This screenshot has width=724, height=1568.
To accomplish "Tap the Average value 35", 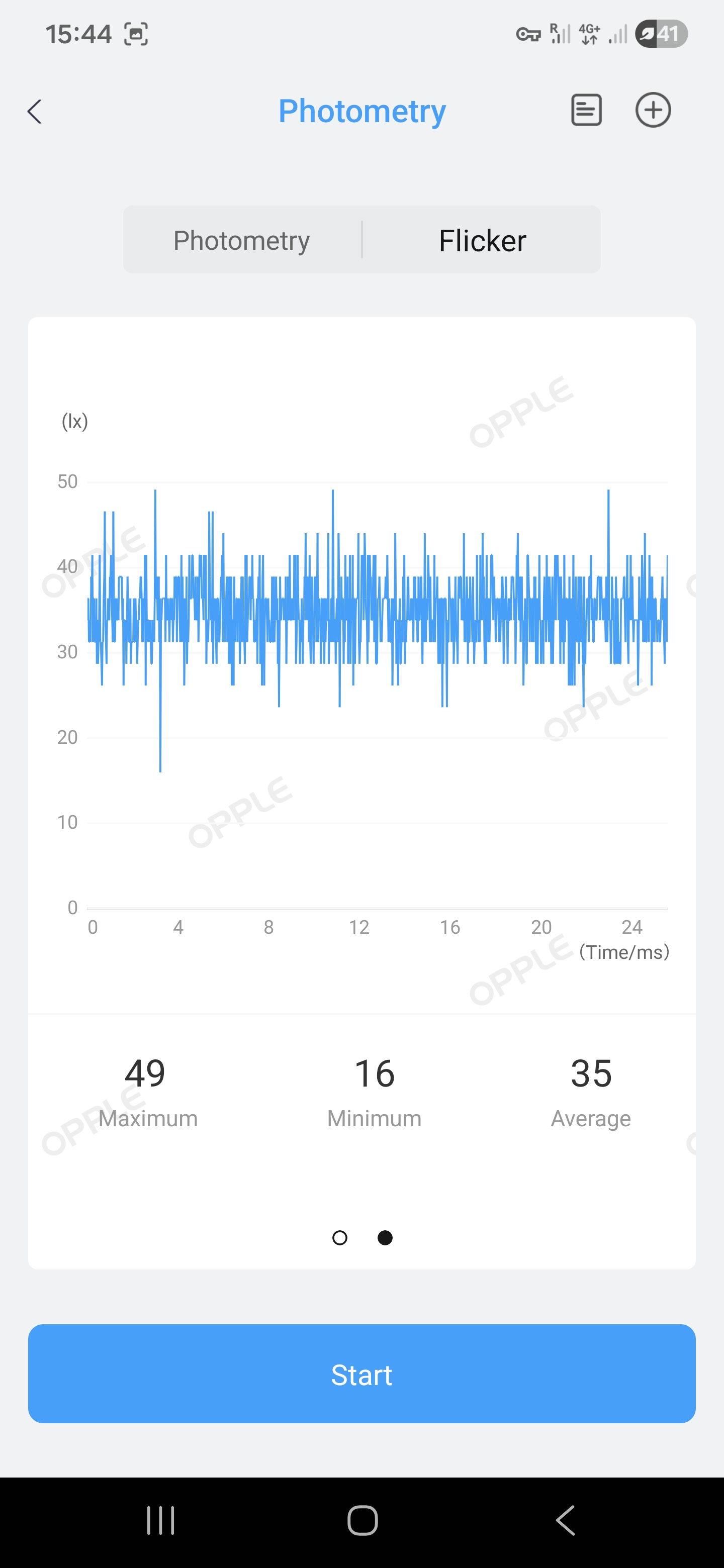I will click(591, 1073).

★ ★ ★ ★ ★

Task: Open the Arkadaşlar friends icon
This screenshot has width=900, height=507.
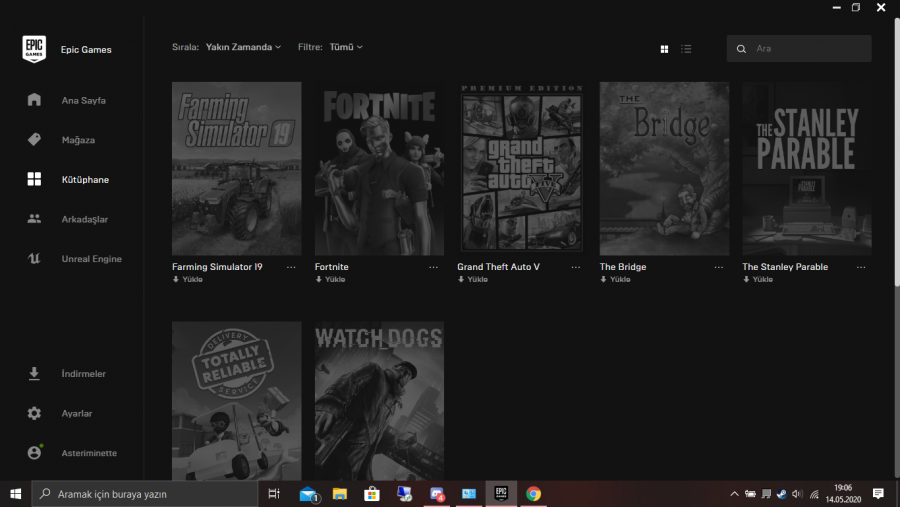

★ ★ ★ ★ ★

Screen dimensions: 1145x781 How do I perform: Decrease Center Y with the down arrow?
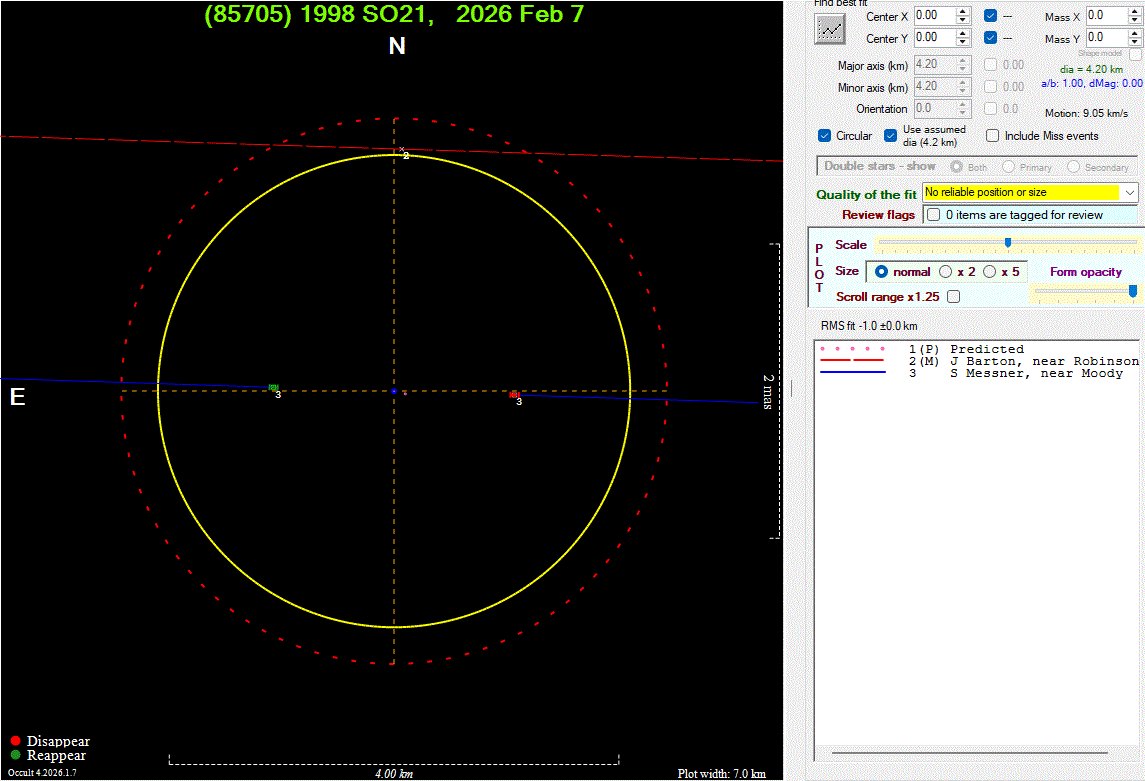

★ ★ ★ ★ ★

■ Work required: Please give the number of lines above that include the string "height", with nothing added.

■ Final answer: 2